本や建築、火の見櫓、マンホール蓋など様々なものを素材に織り上げるタペストリー

火の見櫓の屋根に蕨手があるのはなぜ?

2022-09-14 | A 火の見櫓っておもしろい




山梨県富士吉田市上吉田の火の見櫓の脚を潜る神輿(過去ログ


灯籠 富山県高岡市の勝興寺にて

 火の見櫓の屋根の蕨手(わらびて)は何のために付けられているのだろう・・・。「特に意味はなく、単なる飾り」ではなさそうな気がする。蕨手は祭り神輿や神社仏閣の灯籠にも付けられているから、なおさら何か意味がありそうだ。
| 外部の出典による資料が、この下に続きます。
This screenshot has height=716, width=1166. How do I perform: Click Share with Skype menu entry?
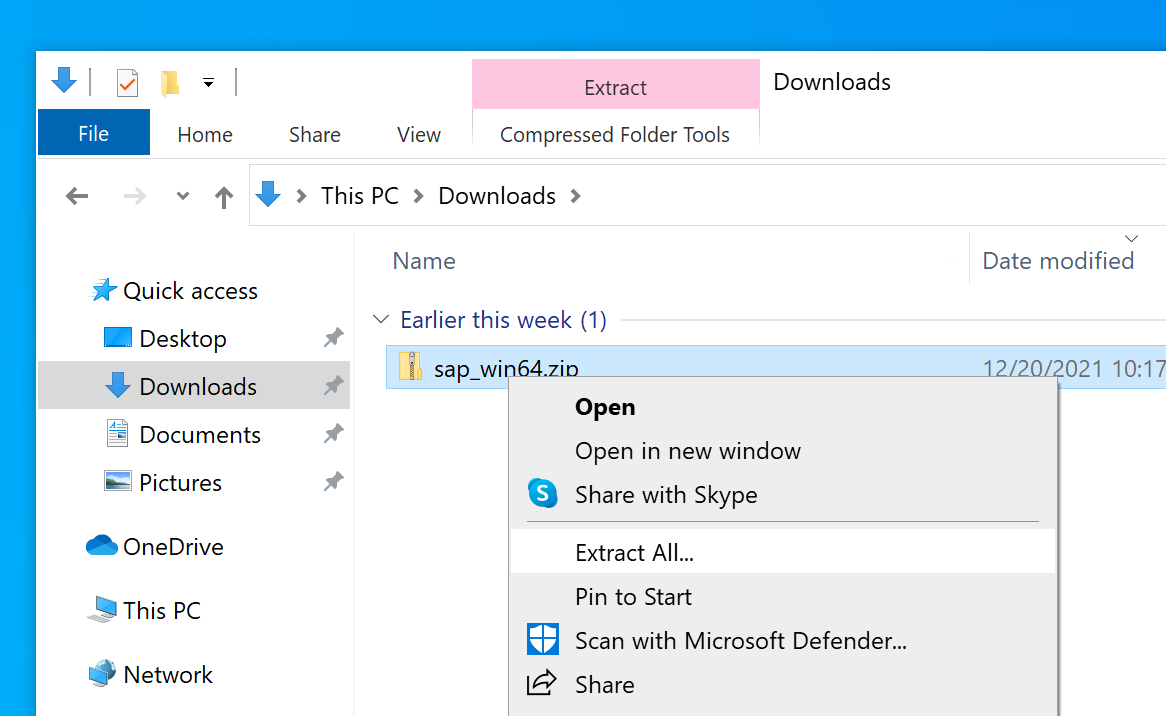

NHKのテレビ番組「チコちゃんに叱られる」で座布団の隅に房があるのはなぜ? が放送された(9月9日)。座布団の4隅の房には中の綿がずれないようにするという実用的な意味の他に、「邪気を祓う」意味があるとのことだった。房は卓上ほうきに形が似ている。大相撲の土俵の上の吊屋根の房にも同じ意味があるという。これはよく分かる。

番組を見ていて、蕨手にも同じ意味があるのではないかと思った。蕨手は名前が示す通り山菜の蕨をモチーフにしたデザイン。早蕨はこれからどんどん生長する元気なもの。そう、蕨手はみなぎる生命力の象徴なのだ。元気なものに邪気は取り憑きにくいといわれる。

双体道祖神には熱々な男神と女神の姿が彫られている。熱々カップルにも疫病神は取り憑きにくいといわれている(過去ログ)。『道祖神』降旗勝次編(鹿島出版会1981年)には次のような記述がある。**道祖の神々に官能的な姿態をとらせ、生命力の旺盛さを強調し、それによって悪霊などの外敵の侵入を防ごうとした人たちの心根は微笑ましい。**(182頁 太文字化 筆者)

蕨手が持つ意味をネット検索したが見つからなかった。で、ここで唱えてしまおう。火の見櫓の蕨手には厄除け、災害除けの意味がある、と。


追記:これは眉唾な珍説ではなく、案外当たっているかもしれないと勝手に思っている。